In the pharmaceutical process of tablet production, wet granulation is commonly applied to powder mixtures in order to improve powder characteristics, such as flow and compressibility. The desired granulate properties are controlled by a combination of formulation design (choosing the starting material and liquid according to its properties) and process design (choosing the type of granulator and the operating parameters). Changing the formulation and/or the process is followed by a high number of experiments based on the “trial and error principle”.

The compaction simulator allows simulating mechanically a multi station rotary tablet press, on the basis of the dwell time, of the material to be compressed. A tablet formulation is usually developed using slow (large dwell time) single station tablet presses and is afterwards transferred to a high speed tableting machine with a small dwell time of the material to be compressed. In fact, up to now scale-up of the tableting process is still an empirical process. Furthermore, the tablet presses are running with increasing capacities (e.g., one million tablets per hour) and not every tablet formulation is capable for high speed tabletting. The key is to search for mathematical models, which are able to predict the performance of a tablet formulation.

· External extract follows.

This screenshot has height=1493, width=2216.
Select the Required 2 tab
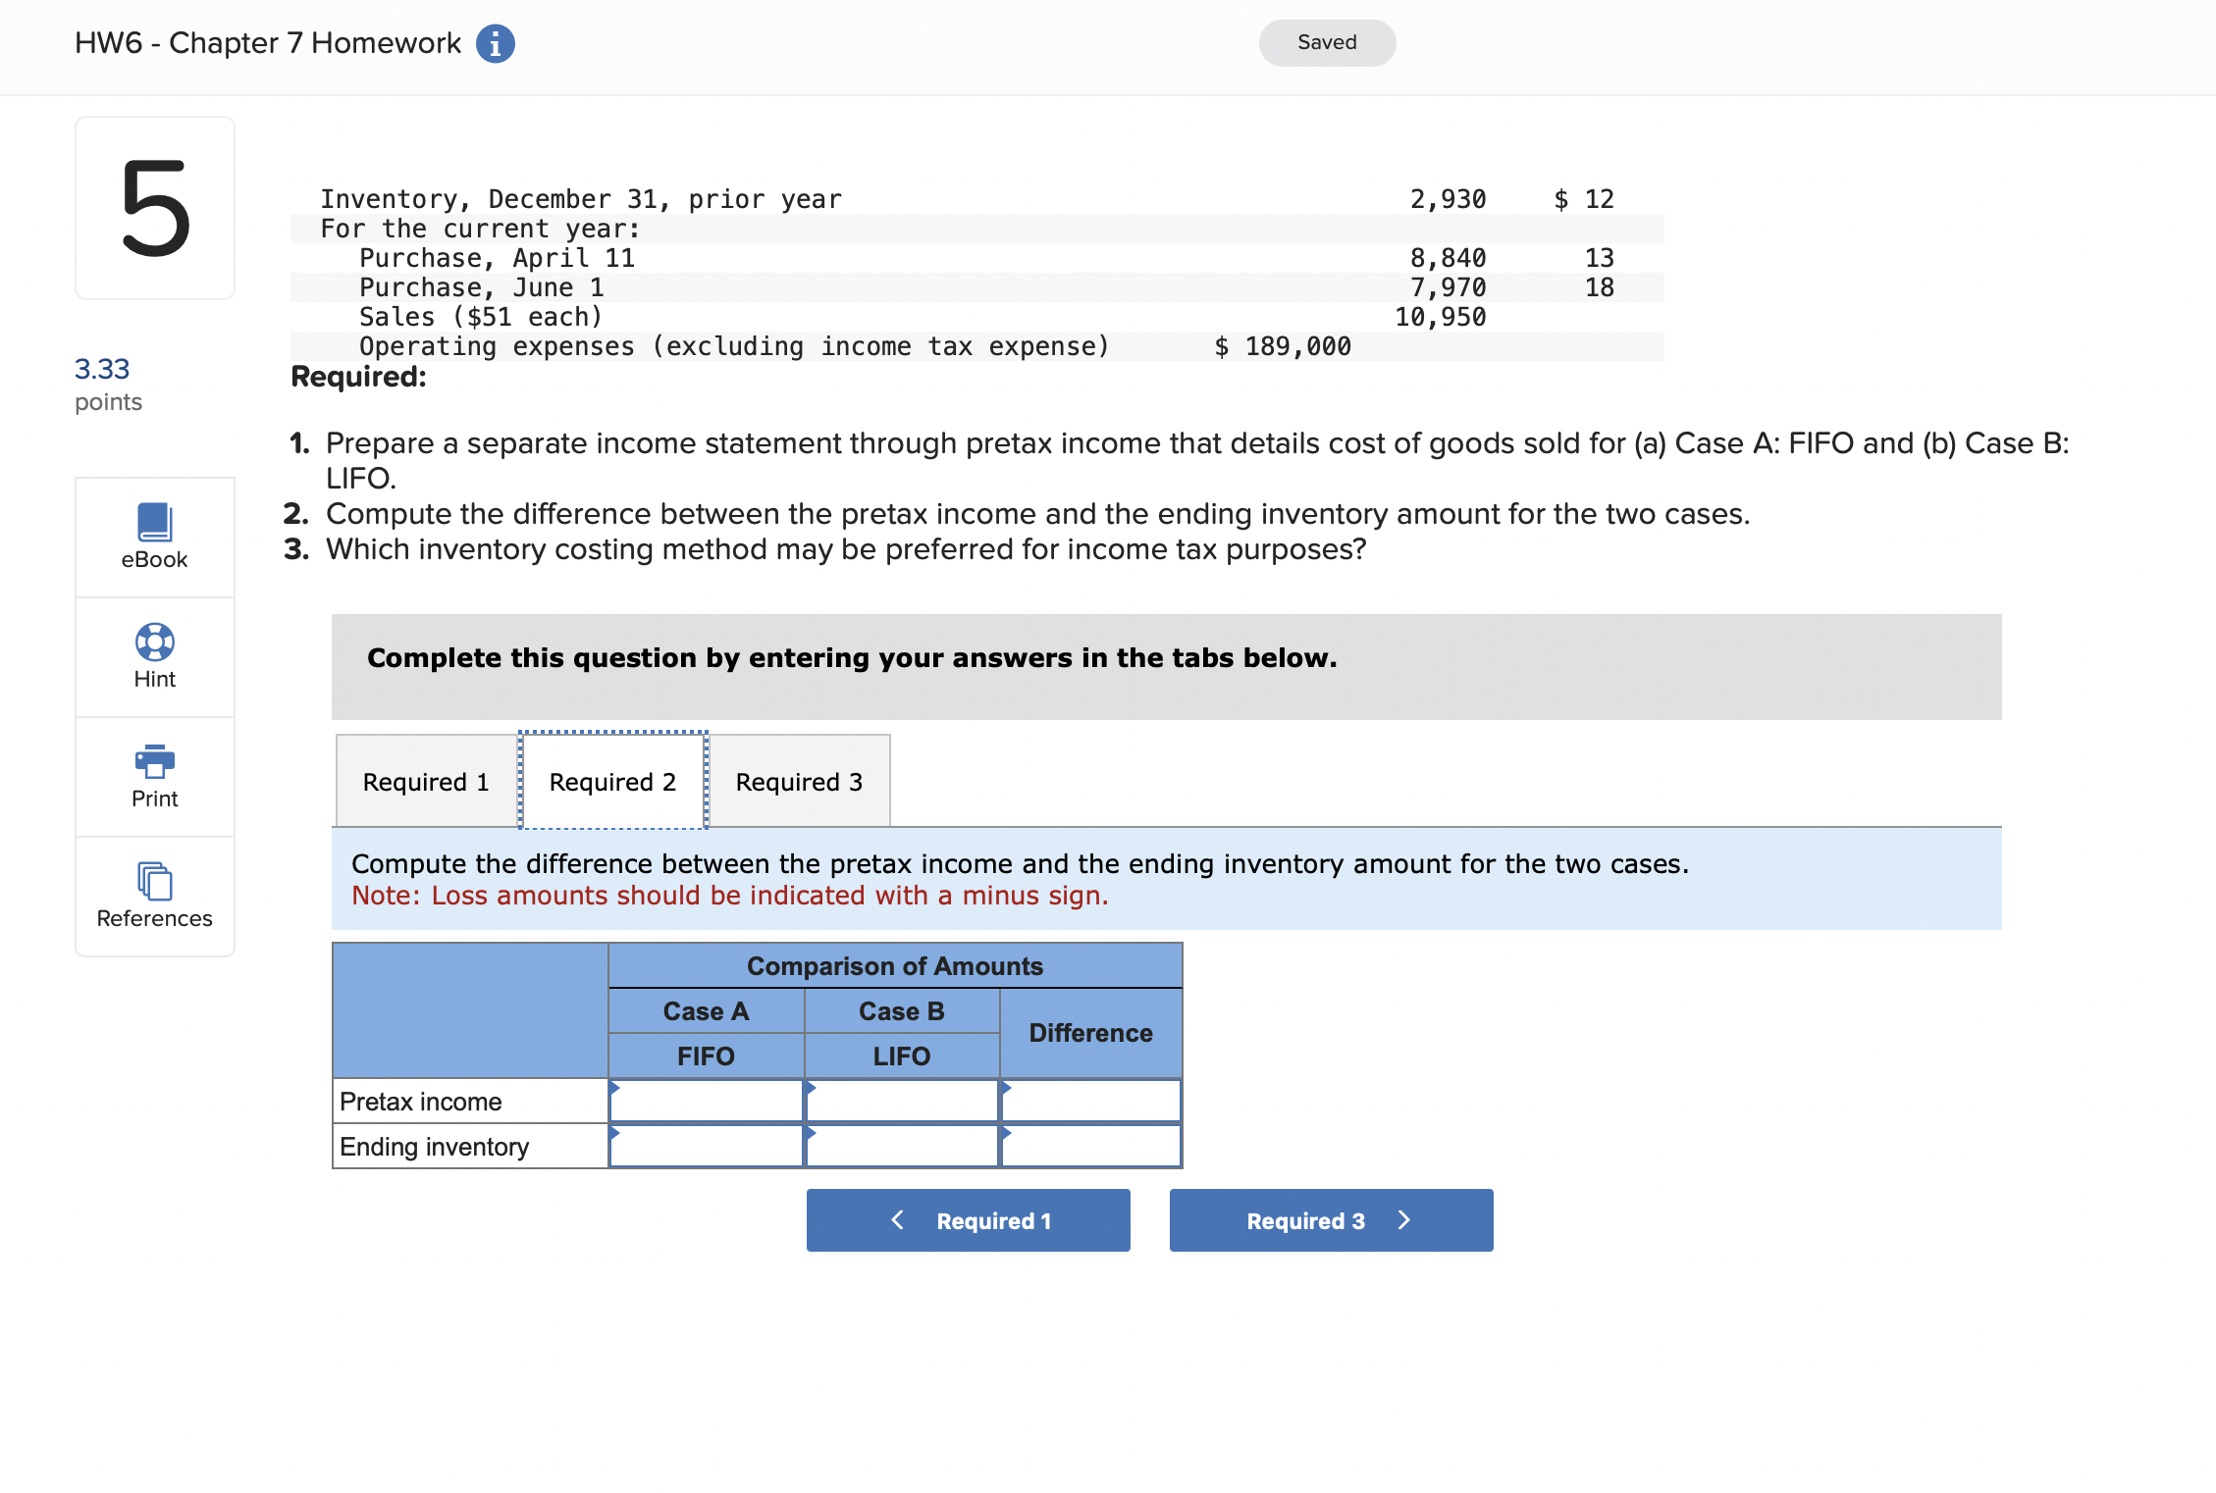click(x=612, y=782)

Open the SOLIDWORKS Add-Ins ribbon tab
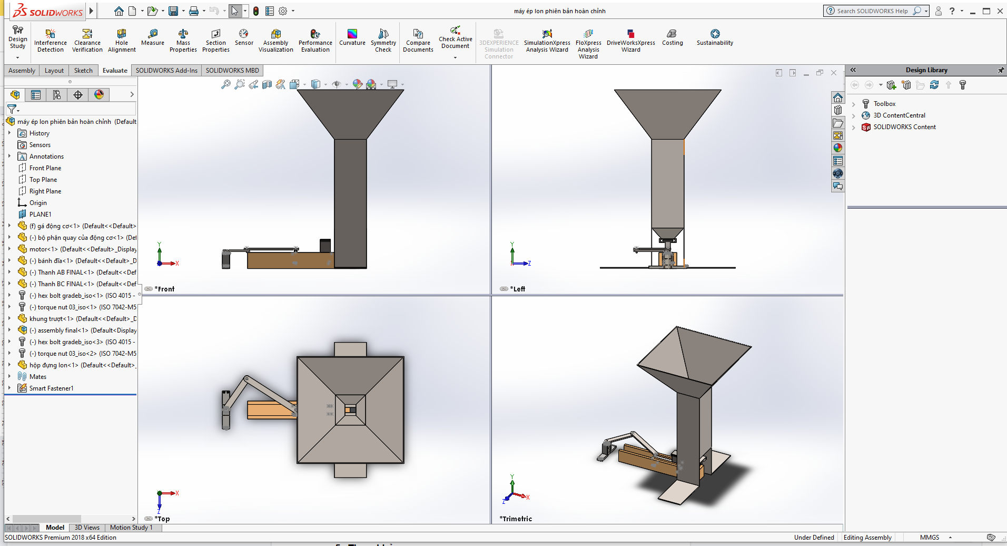pyautogui.click(x=166, y=70)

Special focus will be spent on excipients exhibiting different polymorphic modifications and recently obtained results confirm the importance of particle shape and surface of the particulate system during tablet formation. Many problems are discovered during high-speed tableting, such as adhesion and insufficient tablet strength due to the decreasing dwell time. These critical steps will be analyzed and the formulations will be optimized by the application of percolation theory. Further research work is aimed to follow this direction.